**TASK DIRECTIONS:**
Omit the images. Reproduce each line of the records exactly as it appears.

**EXERCISE MATERIAL:**
────

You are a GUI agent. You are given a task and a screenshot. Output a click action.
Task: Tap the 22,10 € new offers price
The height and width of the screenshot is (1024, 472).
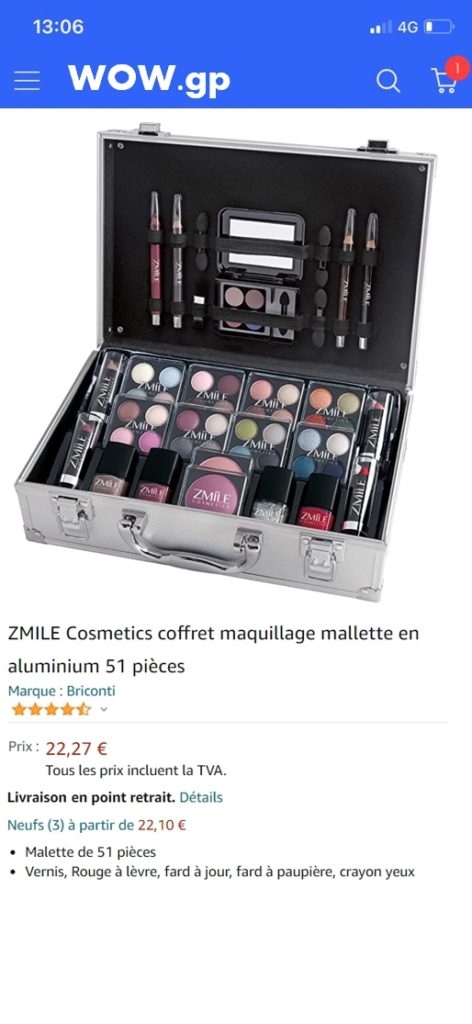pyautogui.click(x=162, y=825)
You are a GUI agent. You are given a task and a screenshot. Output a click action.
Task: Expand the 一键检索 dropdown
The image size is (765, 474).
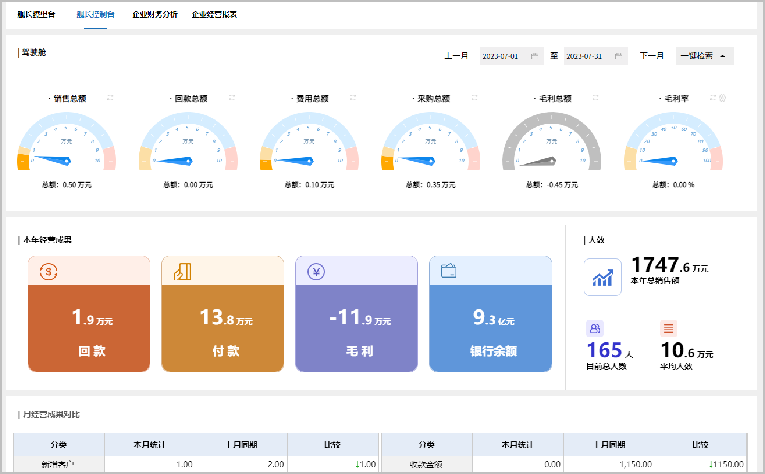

────

**RESULT OF THE TASK:**
You are a GUI agent. You are given a task and a screenshot. Output a click action.
Task: Tap the 22,10 € new offers price
The height and width of the screenshot is (1024, 472).
pyautogui.click(x=162, y=825)
You are a GUI agent. You are given a task and a screenshot. Output a click action.
Task: Expand the 一键检索 dropdown
The image size is (765, 474).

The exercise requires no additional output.